WORK ORDER: Nothing but the line holding "The image size is (384, 236)." and the lines after it, through the end of the records, should be set down, each exactly as it is.

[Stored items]
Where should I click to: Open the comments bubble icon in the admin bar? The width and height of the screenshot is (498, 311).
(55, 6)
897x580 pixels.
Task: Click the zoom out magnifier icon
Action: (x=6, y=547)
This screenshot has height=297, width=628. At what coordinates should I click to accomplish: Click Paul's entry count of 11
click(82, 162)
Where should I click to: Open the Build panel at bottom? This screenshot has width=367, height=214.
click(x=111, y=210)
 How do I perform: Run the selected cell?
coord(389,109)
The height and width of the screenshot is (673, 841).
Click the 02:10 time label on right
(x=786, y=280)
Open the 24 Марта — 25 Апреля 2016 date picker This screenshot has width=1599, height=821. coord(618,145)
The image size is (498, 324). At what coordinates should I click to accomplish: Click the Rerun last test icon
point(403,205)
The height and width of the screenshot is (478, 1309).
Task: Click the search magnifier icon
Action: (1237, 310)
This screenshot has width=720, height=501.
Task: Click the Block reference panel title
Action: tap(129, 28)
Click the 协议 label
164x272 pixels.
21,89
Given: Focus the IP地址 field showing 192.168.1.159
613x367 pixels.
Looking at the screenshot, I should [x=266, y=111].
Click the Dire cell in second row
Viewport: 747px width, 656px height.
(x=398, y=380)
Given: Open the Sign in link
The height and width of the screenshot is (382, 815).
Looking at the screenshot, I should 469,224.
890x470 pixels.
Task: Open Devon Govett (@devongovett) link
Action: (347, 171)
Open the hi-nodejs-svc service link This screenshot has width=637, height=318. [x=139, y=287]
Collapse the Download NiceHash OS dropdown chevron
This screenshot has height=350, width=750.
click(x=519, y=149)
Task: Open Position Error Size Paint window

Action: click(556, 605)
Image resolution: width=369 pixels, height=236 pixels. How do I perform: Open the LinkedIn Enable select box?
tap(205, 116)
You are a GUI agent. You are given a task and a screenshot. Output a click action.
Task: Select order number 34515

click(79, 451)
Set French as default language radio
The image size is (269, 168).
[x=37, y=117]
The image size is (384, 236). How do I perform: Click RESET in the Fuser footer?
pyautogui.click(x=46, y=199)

ANSWER TO THE EXERCISE:
The image size is (384, 236). How do I perform: Click RESET in the Fuser footer?
pyautogui.click(x=46, y=199)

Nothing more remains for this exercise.